Relationship to Existing Proposals

  • Error.cause (ES2022): Established the options bag pattern on the Error constructor. This proposal extends that same bag with code.
  • Error Stacks (Stage 1): Focuses on standardizing error.stack. Orthogonal but complementary — stacks could include codes. Related proposals will make use of the options bag for other metadata.
  • Error.isError (Stage 2): Cross-realm error identification. Complementary — .code provides fine-grained identification within a confirmed error.

FAQ

Doesn't this encourage stringly-typed programming?

No more than error.message and error.name already do in practice. The key difference is that .code is explicitly intended as a machine-readable identifier, ideally with stability guarantees, whereas .message is human-readable prose. A .code is semantically equivalent to a discriminant in a tagged union — it just uses a string (typically) instead of a type tag.

Won't every library invent its own codes, leading to chaos?

They already do — that's the current situation. Standardizing the property doesn't require standardizing the values. It provides a blessed location for codes (instead of ad-hoc properties like .errno, .errorCode, .errCode, etc.) and enables tooling to be built around a single convention.

Are we defining a new error taxonomy with this proposal?

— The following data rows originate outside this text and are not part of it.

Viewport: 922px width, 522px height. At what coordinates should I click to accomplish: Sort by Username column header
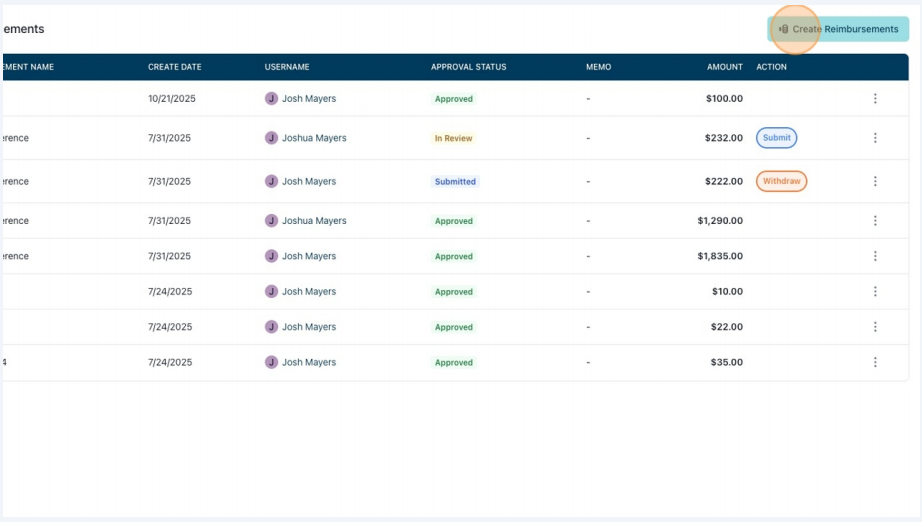pos(287,67)
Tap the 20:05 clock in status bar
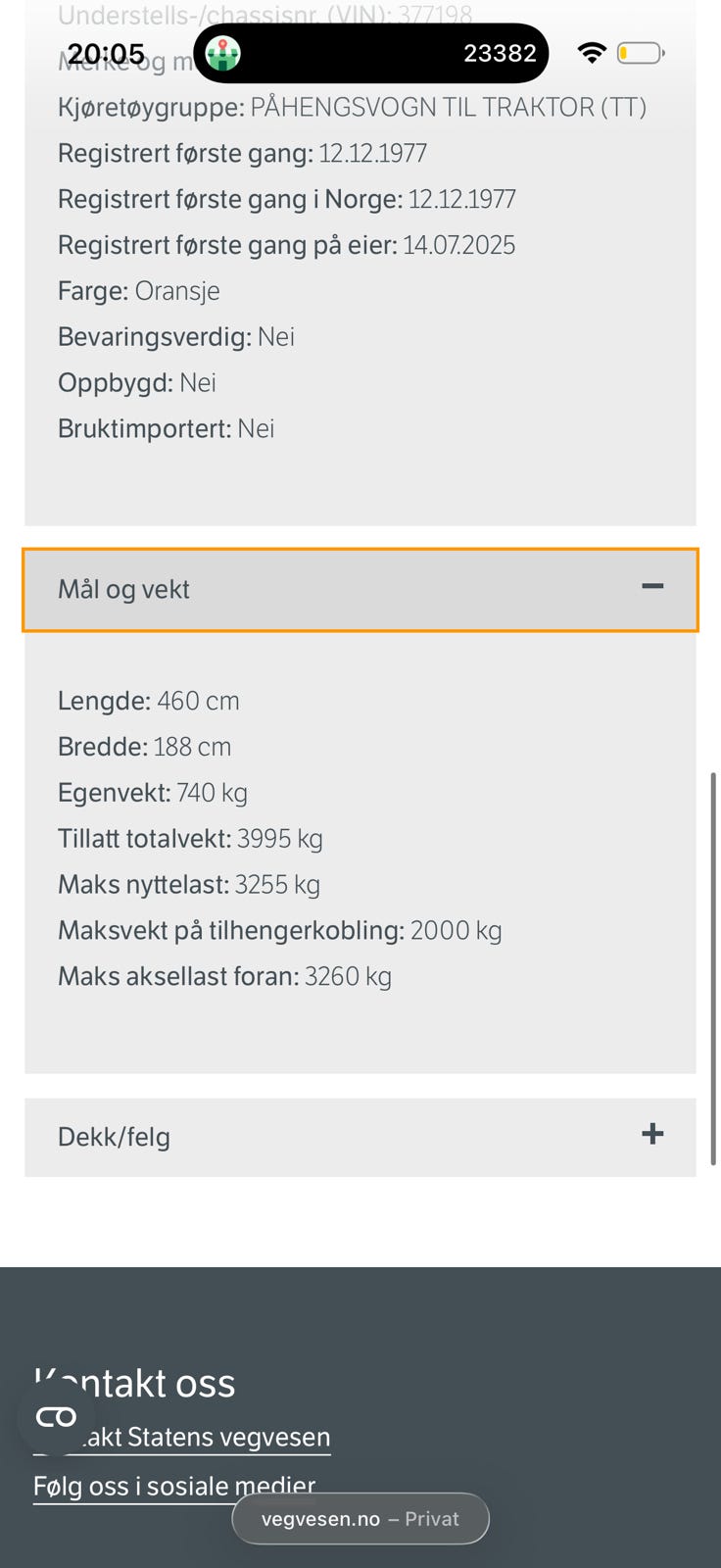Viewport: 721px width, 1568px height. [x=106, y=53]
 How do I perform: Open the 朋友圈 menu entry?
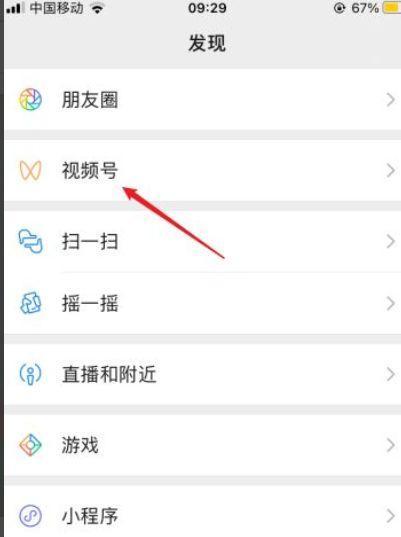203,100
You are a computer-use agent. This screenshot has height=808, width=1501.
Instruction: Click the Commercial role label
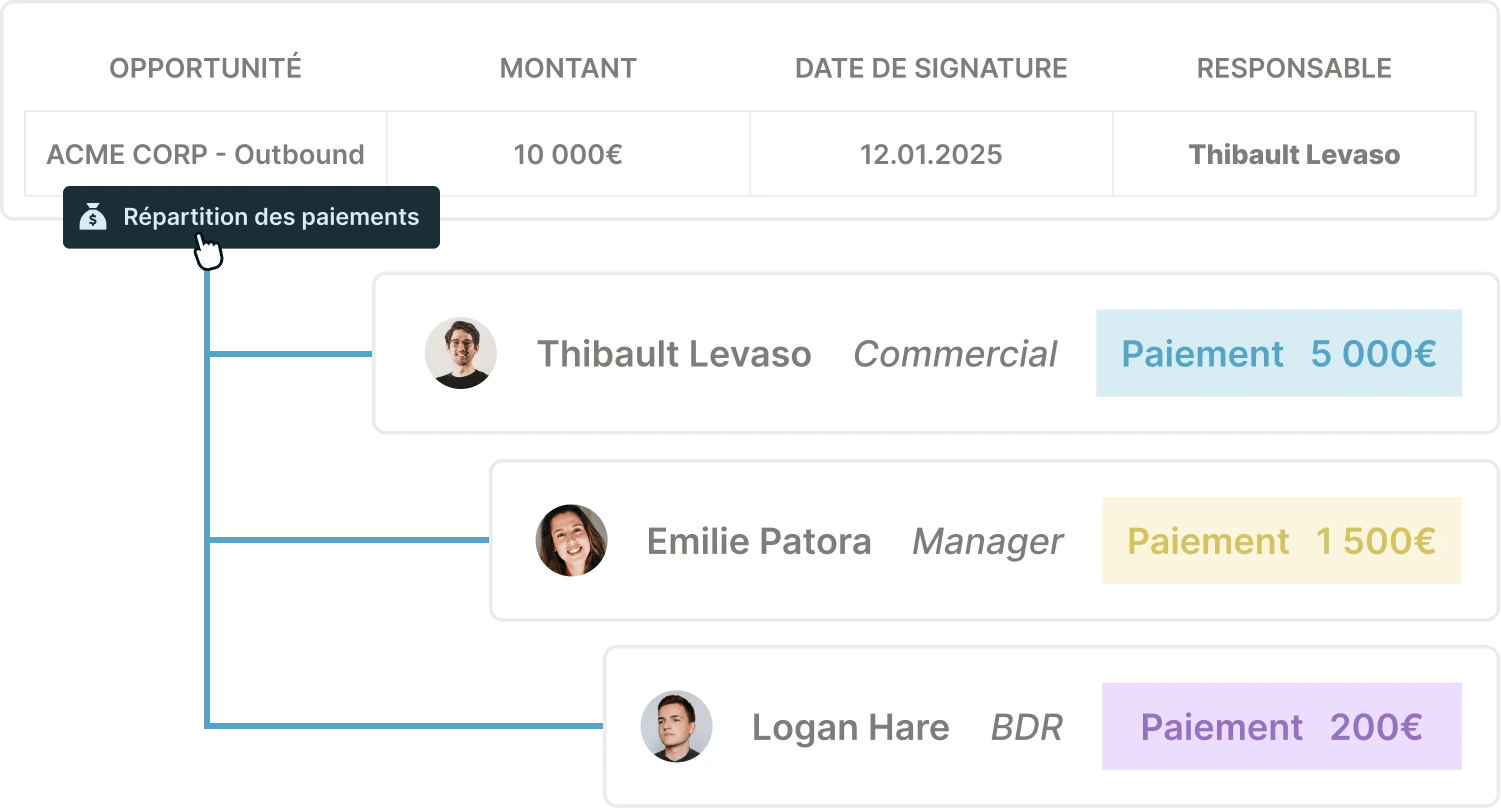[955, 354]
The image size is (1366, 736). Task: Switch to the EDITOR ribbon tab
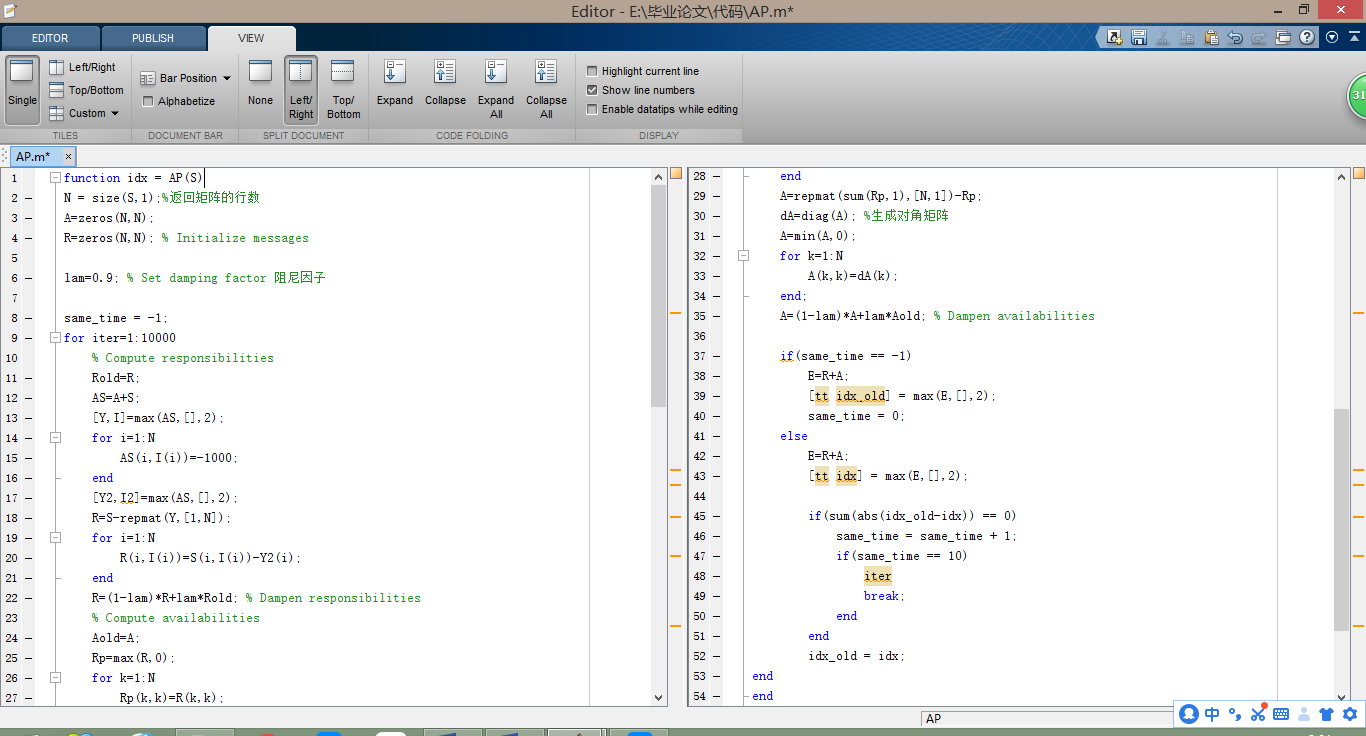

No. The proposal does not prescribe any specific codes or taxonomies. It simply provides a standard property for libraries and applications to use if they choose to. The ecosystem can evolve organically, and popular codes will emerge as de facto standards (e.g., ERR_INVALID_ARG_TYPE in Node.js).

Why not encourage use of Symbol-based codes instead of strings?

Symbols would prevent collisions but sacrifice the key advantages of string codes: serialization, logging, telemetry aggregation, human readability, and cross-realm transfer. The Node.js ecosystem has demonstrated that string codes with prefix conventions (ERR_*) are practical and collision-resistant.

But since the code value can be any type, libraries and applications can use symbols if they prefer - the proposal does not preclude that.

Can't you solve this with error subclasses?

In theory, yes — a class hierarchy can encode any error taxonomy. In practice:

  • instanceof breaks across realms.
  • The built-in error hierarchy is too shallow (only ~7 types).
  • Creating deep class hierarchies for every error condition is ergonomically heavy.
  • Error subclasses cannot be pattern-matched in catch (no catch (e if ...) in standard JS).
  • The ecosystem has already voted with its feet: .code on instances.
  • Structured cloning and cross-realm transfer of errors is common (e.g., postMessage), and classes don't survive that.

We see these limitations demonstrated in Deno's namespace of Deno.errors.* classes, which cannot be reliably identified across cloning boundaries, and variable runtime support of structuredClone, etc.